# 本文
_ _ _
ハイドロゲルはたくさん水を含んでプルプルとしたゼリー状の組織で、それを軟骨の代わりにするのですが、セルロースだけでは強度が足りないために加強剤を使うことで高くすることができます。ただ、架橋剤がアレルギーを引き起こす危険性が危惧されています。しかし、イオン液体はセルロースを非常によく溶かすこと、さらに特殊な前処理を行うことで、架橋剤なしでも強度を非常に高くすることができることがわかってきました。

 

イオン液体でセルロースを溶かしたあとにイオン液体を水と置き換えて、はじめてゲル状になります。その時に圧力をかけてやれば、その時間が短縮されると共に均一なハイドロゲルができて、強度の問題も解決するのではないかと考えています。

確かな基礎力とプレゼン力を育て 応用につなげられる“引き出し”を増やす

 卒業研究の学生を指導するときには、「これを解決できないだろうか?」という目に見えるテーマから入っていきます。ただし、物理化学という“基礎体力”と、それを応用に結びつける発想力はしっかり身につくようにしています。

 

 たとえば、ある年にダブルスクールで香水の専門学校にも通う学生が研究室に入りました。「香水は調合したあとに冷暗所で半年から一年保存しないと香りがまろやかにならないのが困る」というので、香水専門学校の先生の協力を得て、香水に圧力をかけて熟成させる研究をしました。私には違いがよくわからなかったのですが、実際に香りがまろやかになったそうです。
_ _ _
# 記録データ
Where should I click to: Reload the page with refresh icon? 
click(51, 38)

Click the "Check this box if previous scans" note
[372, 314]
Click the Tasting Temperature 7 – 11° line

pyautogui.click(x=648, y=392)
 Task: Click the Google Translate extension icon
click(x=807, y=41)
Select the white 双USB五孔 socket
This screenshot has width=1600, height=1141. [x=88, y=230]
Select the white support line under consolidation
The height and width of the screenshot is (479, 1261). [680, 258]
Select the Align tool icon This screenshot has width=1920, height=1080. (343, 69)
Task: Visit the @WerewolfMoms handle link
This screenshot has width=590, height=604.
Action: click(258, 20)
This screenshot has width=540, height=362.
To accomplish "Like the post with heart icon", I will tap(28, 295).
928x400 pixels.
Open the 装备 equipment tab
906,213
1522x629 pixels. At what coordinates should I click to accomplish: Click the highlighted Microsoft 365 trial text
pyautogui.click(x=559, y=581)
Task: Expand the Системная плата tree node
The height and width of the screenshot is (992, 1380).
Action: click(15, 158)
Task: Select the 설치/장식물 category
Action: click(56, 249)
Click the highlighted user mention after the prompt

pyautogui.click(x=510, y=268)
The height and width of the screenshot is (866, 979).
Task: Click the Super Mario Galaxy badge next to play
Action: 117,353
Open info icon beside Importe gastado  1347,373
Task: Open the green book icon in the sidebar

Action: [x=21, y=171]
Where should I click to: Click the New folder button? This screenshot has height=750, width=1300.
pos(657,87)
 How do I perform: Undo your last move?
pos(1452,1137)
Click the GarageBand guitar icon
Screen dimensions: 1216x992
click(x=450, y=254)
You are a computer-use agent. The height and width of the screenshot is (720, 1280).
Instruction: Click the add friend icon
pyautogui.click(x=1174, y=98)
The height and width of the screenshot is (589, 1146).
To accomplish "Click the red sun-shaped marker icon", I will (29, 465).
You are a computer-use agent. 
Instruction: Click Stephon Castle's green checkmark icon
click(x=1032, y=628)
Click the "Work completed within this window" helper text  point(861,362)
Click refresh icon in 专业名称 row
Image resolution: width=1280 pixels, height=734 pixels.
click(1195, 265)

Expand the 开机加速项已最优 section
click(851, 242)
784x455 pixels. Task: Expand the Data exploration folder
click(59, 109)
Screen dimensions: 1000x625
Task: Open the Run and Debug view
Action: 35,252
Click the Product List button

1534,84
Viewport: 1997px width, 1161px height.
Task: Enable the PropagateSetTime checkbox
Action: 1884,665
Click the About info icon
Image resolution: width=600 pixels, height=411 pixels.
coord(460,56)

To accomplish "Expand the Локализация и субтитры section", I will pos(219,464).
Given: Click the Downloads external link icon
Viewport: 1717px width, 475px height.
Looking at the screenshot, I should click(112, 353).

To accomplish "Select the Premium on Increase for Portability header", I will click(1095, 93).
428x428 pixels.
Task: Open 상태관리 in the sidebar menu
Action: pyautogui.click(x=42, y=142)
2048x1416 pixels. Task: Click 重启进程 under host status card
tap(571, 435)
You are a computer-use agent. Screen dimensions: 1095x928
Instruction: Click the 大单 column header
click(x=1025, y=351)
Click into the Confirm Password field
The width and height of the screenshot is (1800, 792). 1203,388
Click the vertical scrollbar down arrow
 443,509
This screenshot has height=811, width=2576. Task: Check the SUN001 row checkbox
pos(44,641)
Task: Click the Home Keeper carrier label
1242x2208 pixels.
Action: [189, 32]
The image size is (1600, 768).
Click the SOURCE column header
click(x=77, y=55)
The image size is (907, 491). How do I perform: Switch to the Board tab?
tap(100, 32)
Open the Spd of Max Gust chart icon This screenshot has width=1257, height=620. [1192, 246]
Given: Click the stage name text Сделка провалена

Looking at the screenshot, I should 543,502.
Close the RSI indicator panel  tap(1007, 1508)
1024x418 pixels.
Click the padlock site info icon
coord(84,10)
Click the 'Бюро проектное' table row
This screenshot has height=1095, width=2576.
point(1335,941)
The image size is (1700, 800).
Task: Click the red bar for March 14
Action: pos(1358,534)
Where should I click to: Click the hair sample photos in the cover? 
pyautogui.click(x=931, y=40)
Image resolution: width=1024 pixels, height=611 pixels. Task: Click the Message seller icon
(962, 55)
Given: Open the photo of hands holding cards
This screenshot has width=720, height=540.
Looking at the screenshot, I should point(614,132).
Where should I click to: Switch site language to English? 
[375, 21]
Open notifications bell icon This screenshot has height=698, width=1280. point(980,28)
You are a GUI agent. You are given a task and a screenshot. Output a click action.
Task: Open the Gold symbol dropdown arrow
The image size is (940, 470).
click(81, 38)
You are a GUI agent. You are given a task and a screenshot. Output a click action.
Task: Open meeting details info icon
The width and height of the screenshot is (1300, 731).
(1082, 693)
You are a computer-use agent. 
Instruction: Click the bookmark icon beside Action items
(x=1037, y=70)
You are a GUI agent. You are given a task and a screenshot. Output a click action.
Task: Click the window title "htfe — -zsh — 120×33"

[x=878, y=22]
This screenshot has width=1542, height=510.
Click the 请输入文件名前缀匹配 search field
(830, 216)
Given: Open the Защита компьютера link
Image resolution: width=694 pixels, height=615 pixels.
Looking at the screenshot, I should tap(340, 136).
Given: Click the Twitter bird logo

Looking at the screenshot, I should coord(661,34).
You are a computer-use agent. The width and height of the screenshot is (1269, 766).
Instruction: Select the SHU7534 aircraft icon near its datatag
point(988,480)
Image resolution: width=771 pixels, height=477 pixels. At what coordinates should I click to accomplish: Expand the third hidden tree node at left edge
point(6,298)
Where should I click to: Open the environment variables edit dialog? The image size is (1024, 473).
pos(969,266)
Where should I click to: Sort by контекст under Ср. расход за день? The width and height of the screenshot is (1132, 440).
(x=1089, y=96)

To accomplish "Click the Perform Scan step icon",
_ _ _
本文のうち、「イオン液体でセルロースを溶か」を含む語句で始まり「がまろやかになったそうです。」で終わる部分を、一字も変えずに出力せよ。

# 正解
イオン液体でセルロースを溶かしたあとにイオン液体を水と置き換えて、はじめてゲル状になります。その時に圧力をかけてやれば、その時間が短縮されると共に均一なハイドロゲルができて、強度の問題も解決するのではないかと考えています。

確かな基礎力とプレゼン力を育て 応用につなげられる“引き出し”を増やす

 卒業研究の学生を指導するときには、「これを解決できないだろうか?」という目に見えるテーマから入っていきます。ただし、物理化学という“基礎体力”と、それを応用に結びつける発想力はしっかり身につくようにしています。

 

 たとえば、ある年にダブルスクールで香水の専門学校にも通う学生が研究室に入りました。「香水は調合したあとに冷暗所で半年から一年保存しないと香りがまろやかにならないのが困る」というので、香水専門学校の先生の協力を得て、香水に圧力をかけて熟成させる研究をしました。私には違いがよくわからなかったのですが、実際に香りがまろやかになったそうです。